**What to do:**
1/ Decide whether each statement below agrees with the comments on driving while unwell. Answer yes or no for each, and quote the exact words from the comments that settle it.
(a) Bec drove to the hospital during the most recent stay there.
(b) The writer of the reply usually tells patients not to drive.
(c) The writer of the reply has training in assessing drivers.
2/ List every kind of medical professional named in the comments on driving while unwell.
3/ Carry on the comments on driving while unwell from the point where they stop.

**Given passage:**
=== Section Start ===

I ask as during my last stint in hospital I was stupid enough to try and drive myself there and while being admitted the nurse tore me a new one when she realised I'd driven there.
Upon reflection doing so was a pretty stupid idea and I've made a mental rule not to drive when I'm feeling unwell, but at the time I thought I was fine.
I know neurologists and cardiologists can ban someone from driving and have their licence revoked until a person is well enough and medical certificate of competence is written.
Do you ever tell people to stop doing certain activities while unwell? Do you ever go so far as getting a licence revoked?
Bec
Great post, Dinah!
I try not to tear anyone a new one for any reason, they already have an old one.
I don't tell people not to drive, unless they look impaired in my office, and they don't listen to me anyway. Once or twice, I've offered to make someone coffee if they looked very sleepy.
Patients have given me forms to fill out from the MVA saying they can drive. Here's where you need a test/simulator. I never see my patients drive, I have no training in driver (or gun safety) assessment, how could I know something like this???

=== Section End ===

**Data excerpts:**
=== Section Start ===

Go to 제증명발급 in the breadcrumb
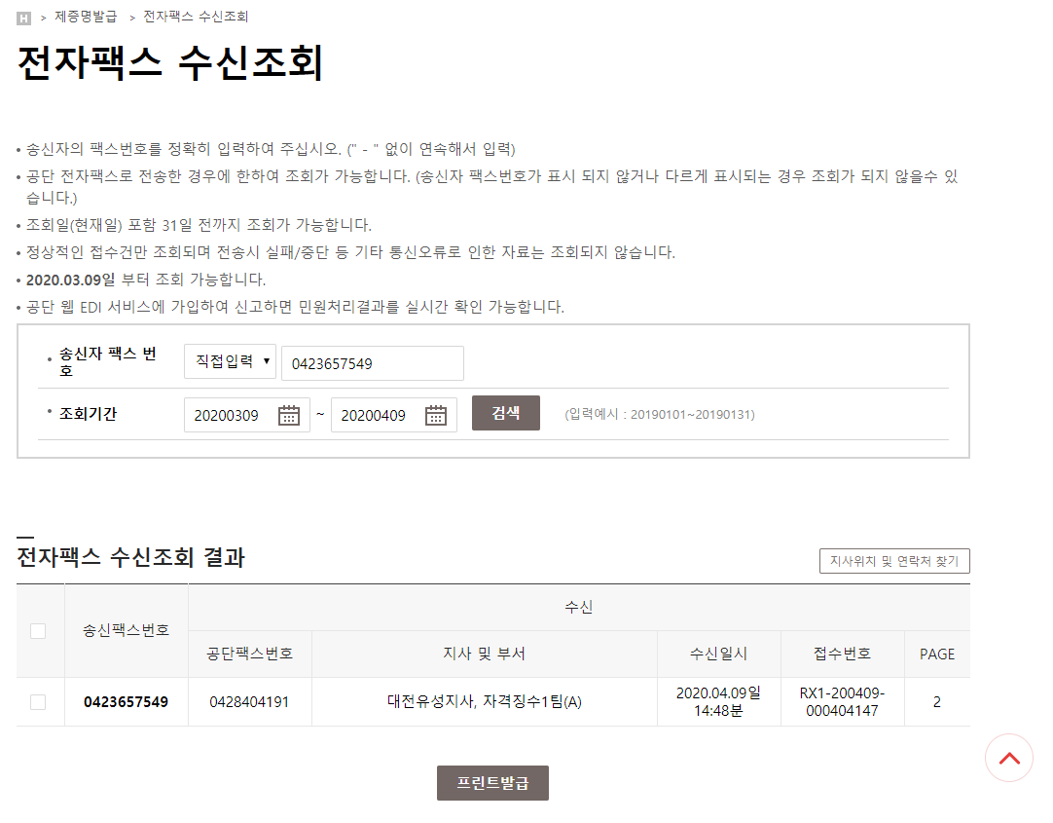Image resolution: width=1053 pixels, height=823 pixels. click(86, 17)
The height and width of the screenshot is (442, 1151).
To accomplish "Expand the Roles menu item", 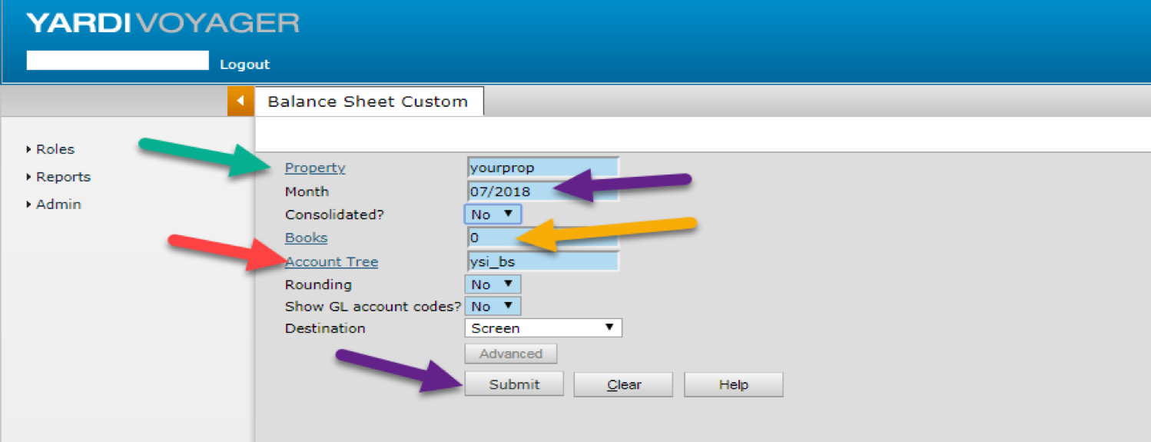I will [x=55, y=149].
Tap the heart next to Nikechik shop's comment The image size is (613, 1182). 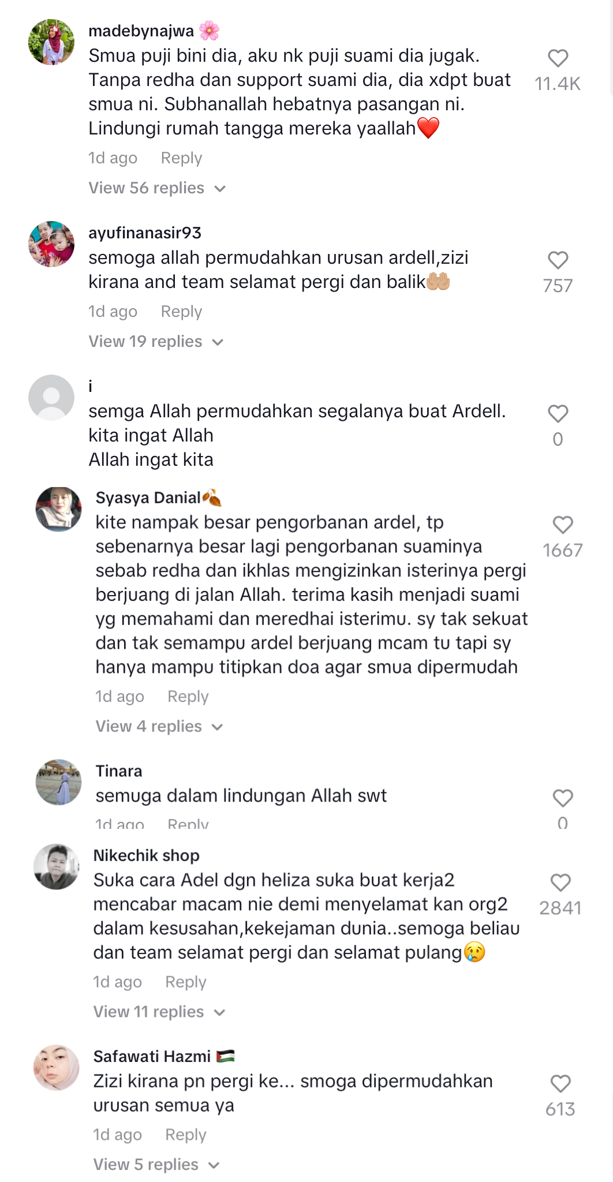pos(560,882)
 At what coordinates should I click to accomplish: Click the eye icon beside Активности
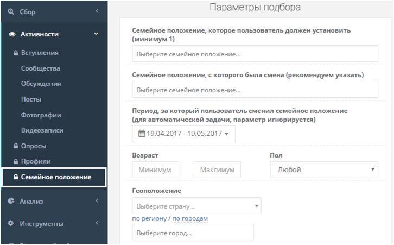12,34
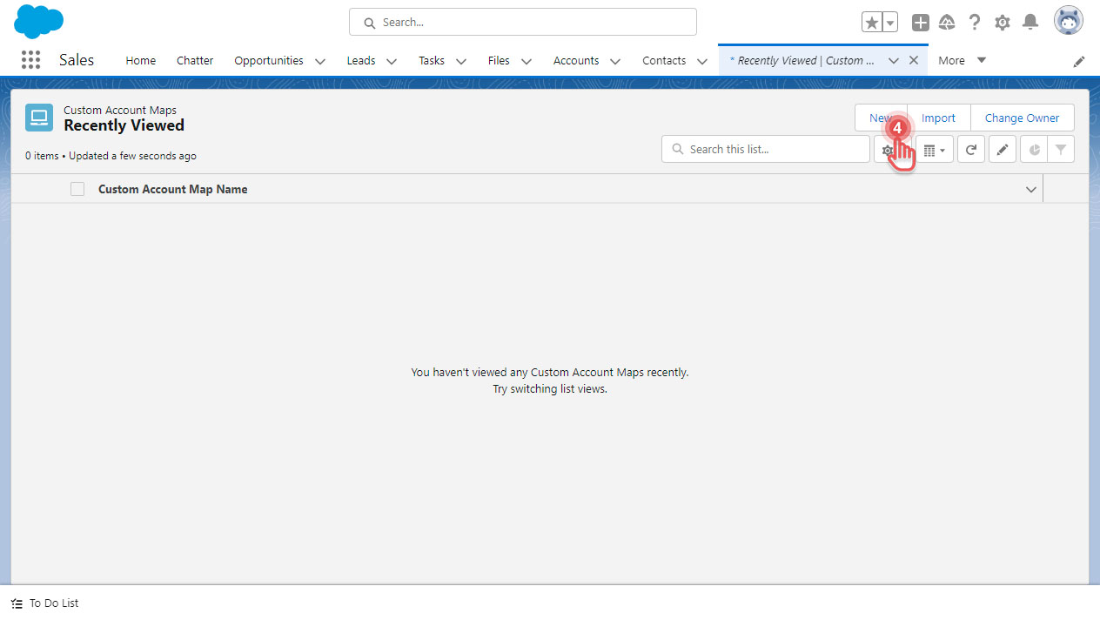Open the Accounts tab dropdown
This screenshot has height=620, width=1100.
tap(615, 61)
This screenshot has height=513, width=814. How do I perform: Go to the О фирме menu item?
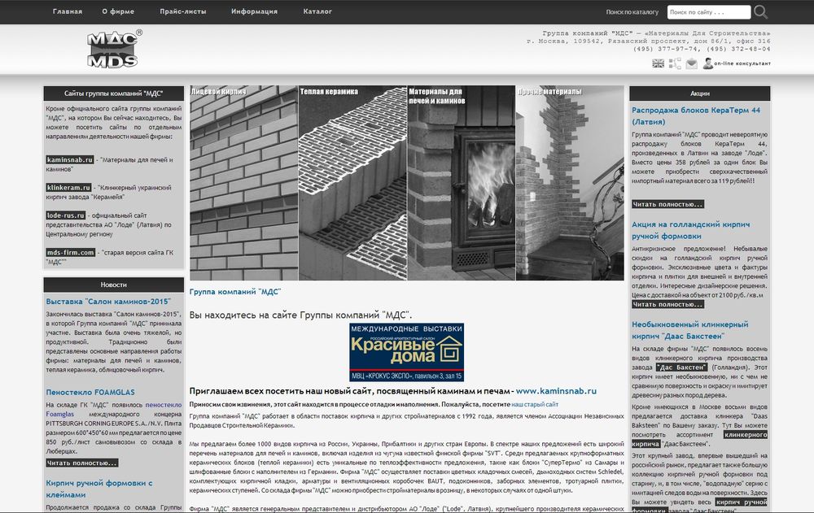(x=116, y=12)
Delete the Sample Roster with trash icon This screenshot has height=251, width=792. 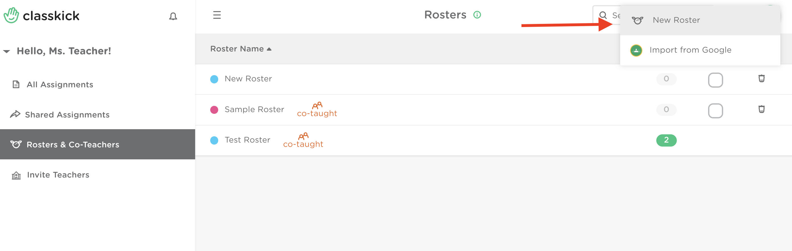coord(761,109)
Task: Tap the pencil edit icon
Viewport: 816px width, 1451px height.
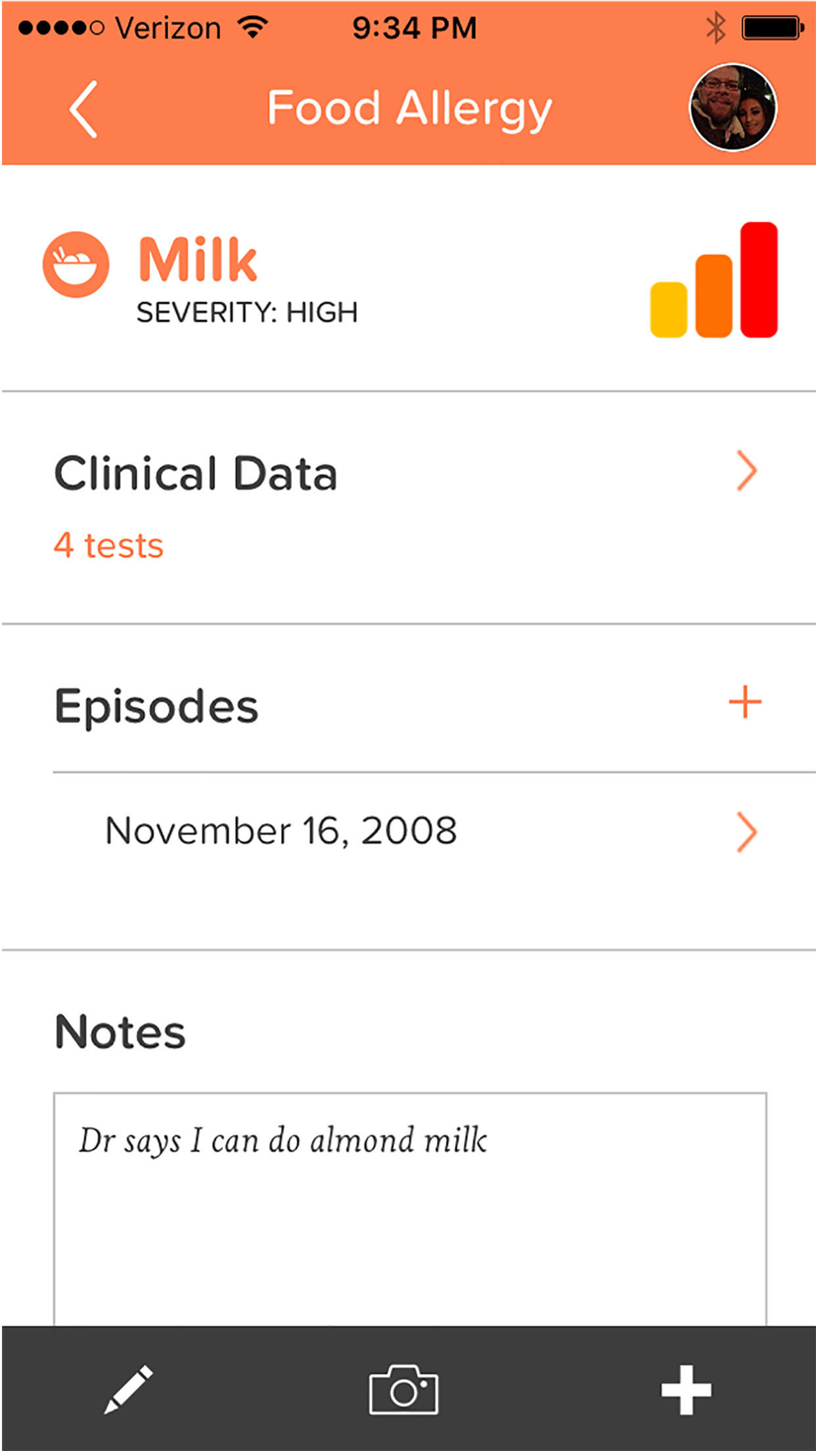Action: (129, 1389)
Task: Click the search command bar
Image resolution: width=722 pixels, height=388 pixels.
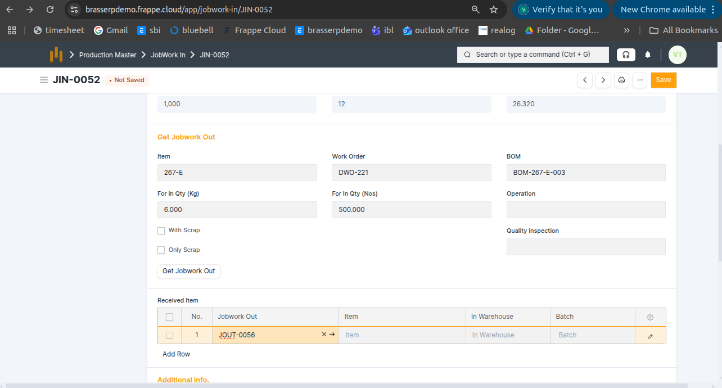Action: click(533, 55)
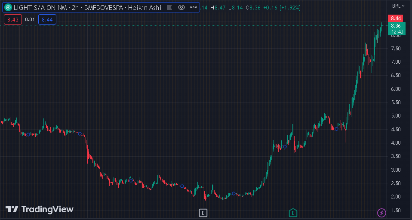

=== Section End ===

**Outputs for the tasks:**
1/
(a) Yes: "I was stupid enough to try and drive myself there"
(b) No: "I don't tell people not to drive, unless they look impaired in my office"
(c) No: "I have no training in driver (or gun safety) assessment"

2/ nurse, neurologists, cardiologists

3/
I believe that the law in our state is that you must be seizure-free for 90 days to drive. You can lie to your neurologist if you're not seizing in front of him, or you could not realize you had a seizure you should be reporting, but at least there is some vaguely objective measure there.
I've suggested that people who have multiple car accidents in a short period of time may not want to drive because it doesn't seem safe.
I do tell people in the midst of a psychosis or who are manic to stay home from work and I give them a note. I like my patients to avoid the issue of running naked around the hospital where one works. While someone could look it up, my stationery does not say I'm a psychiatrist. If you want to keep your job (diagnosis irrelevant), it's better to keep certain deeds from happening in the workplace.
I have a lot to say on this because I am bipolar so I have lived through what you are discussing. (awesome post) but I don't want to take up all your comment space so if could just look at my post about this on my blog I would appreciate it. http://nodifyouhearme.blogspot.com/2013/09/my-issues-with-diagnosis-judgement-guns.html
Anyhow, I love your blog and I have never used any phrase that uses the word twerking and giblets in the same paragraph.
Dinah, I appreciate this blog. Diagnosis should not have wider implications beyond treatment. When they do, as they do now, it creates barriers to care and drafts mental health professionals in a system of oppressing distressed people more than they already are.
I will also push back on your "deeds" philosophy. Who gets to decide how long after a "deed" or "event" until someone can resume typical living? Must a financial planner who has filed for bankruptcy never be a financial planner again (or wait 7 years?) What about a couples therapist (or nay therapist) who gets divorced, or never was married, etc? Should they no longer practice? Who gets to decide their fitness for practice?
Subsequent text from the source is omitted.